Proposal hints at the use of generative adversarial network (GAN) for applications in macular surgery.
Reviewed by Samir Touma, MD.
The third and final entry in the Lions’ Lair retina research competition during the 2021 Canadian Ophthalmological Society Annual Meeting and Exhibition featured a proposal for a conditional generative adversarial network (GAN) that can assist with the postoperative prediction of optical coherence tomography (OCT) in macular surgery.
Samir Touma, MD, a second-year resident in ophthalmology at the University of Montreal in Montreal, Quebec, presented the pitch, and described the potential use of a GAN. This is a type of machine learning that can be trained to generate synthetic data and could be employed for applications, such as macular hole (MH) repair and epiretinal membrane (ERM) peel in macular surgery.
“Macular surgery deals with the management of surgical pathologies of the macula, such as macular hole repair and epiretinal membrane peel,” Touma said. “Preoperative evaluation is heavily reliant on OCT imaging to highlight the anatomic anomalies that lead to vision loss.”
A multitude of OCT parameters have been devised to predict the postoperative success in visual acuity, according to Touma.
“A simpler and perhaps more robust technique would be to use the entire preoperative OCT image to predict the postoperative OCT appearance and perhaps have, for the first time, access to anatomical-level prediction,” he said. “This approach would obviate the need for hand-selected features, and the entire preoperative OCT image would be taken into consideration. Features previously unrecognized by the human eye would be taken into account by the algorithm.”
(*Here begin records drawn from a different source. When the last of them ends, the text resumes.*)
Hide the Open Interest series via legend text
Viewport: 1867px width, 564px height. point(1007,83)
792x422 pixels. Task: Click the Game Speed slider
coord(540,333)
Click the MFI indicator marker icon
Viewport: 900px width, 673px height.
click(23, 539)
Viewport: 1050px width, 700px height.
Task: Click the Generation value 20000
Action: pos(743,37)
Touma also explained how a GAN works, outlining that the model in a GAN learns the regularities, or patterns, in input data in such a way that the model can be used to generate new examples that plausibly could have been drawn from the original dataset.
“The main objective of the project is to develop a GAN model to generate postoperative OCT images based on paired preoperative and postoperative OCT images of patients who underwent macular surgery for either ERM removal or MH repair,” Touma said. “We want to evaluate the predictive accuracy of GAN algorithms for predicting postoperative OCT imaging. We also want to compare various GAN architectures for the prediction of postoperative OCT imaging, and to test the clinical utility of this as a patient education tool.”
Touma and colleagues conducted a retrospective cohort study to demonstrate how the model would work. The study involved a sample of 300 surgical cases that contained 150 MH repairs and 150 ERM removals. For each case, there were 3 spectral-domain OCT volume scans—immediate preoperative, immediate postoperative, and 1 at the last available follow-up.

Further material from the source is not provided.